The European Commission has announced a delay to the implementation of MiFID II (the latest piece of EU legislation dealing with the regulation of investment services within Europe). MiFID II will amongst other things introduce greater regulation of certain markets where complex financial products can currently be traded with limited reporting or transparency requirements. Greater regulation of these types of trading arrangements was widely viewed as one of the key lessons learnt from the global financial crisis.

On 10 February 2016, the European Commission announced a 12 month delay to the implementation of the Markets in Financial Instruments Directive (commonly referred to as MiFID II) by setting a proposed new implementation date of 3 January 2018.  The Commission cited “exceptional technical implementation challenges faced by regulators and market participants” as the reason for the delay.
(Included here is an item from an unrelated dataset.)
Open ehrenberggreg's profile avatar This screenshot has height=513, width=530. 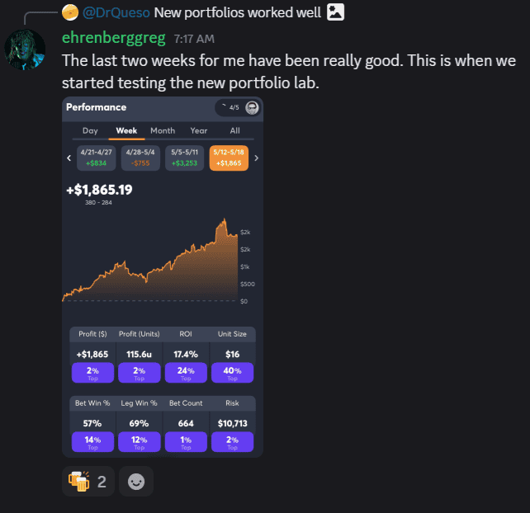click(25, 49)
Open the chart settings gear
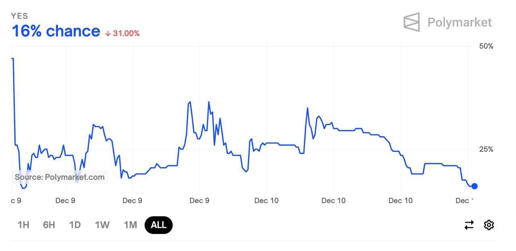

The proposal will also impact on the implementation of the Market Abuse Regulation (MAR) which is due to apply from 3 July 2016 (and which relies on MiFID II for a number of its definitions and interpretations but will instead have to look to MiFID I for those definitions and interpretations until the MiFID II implementation date).

The delay to MiFID II (and the related measures under the MAR) will mean the proposed new regulatory regime for organised trading facilities (OTFs), which are operated by investment firms and facilitate the buying and selling of complex non-equity financial products such as derivatives, bonds, structured finance products or emissions allowances, will also be delayed until the new MiFID II application date.

The new rules in part reflect the European Commission’s desire that trading in financial instruments is carried out as far as possible on organised venues which are adequately regulated. OTFs bring more organised trading venues within the sphere of regulation.     

Greater transparency in OTFs was considered by many to be one of the key lessons learnt from the global financial crisis, it being widely recognised that there was a need to make trading on OTFs more transparent and to reduce the systemic risks (of market collapse) that arise through the lack of transparency of trading in such complicated high value products. 

The 2018 target date will mean it has taken almost a decade (since the GFC) to get the regulatory framework in place across the EU. The position can be contrasted with the US where the Dodd Frank Act was brought in to address similar (and other) issues in 2010.

As a result there is still no comprehensive set of rules in the UK (whether under MiFID I or as issued by the Financial Conduct Authority) to cover the buying and selling of financial products through OTFs other than the requirements under EMIR (the European Market Infrastructure Regulation) for reporting and risk mitigation in relation to derivatives.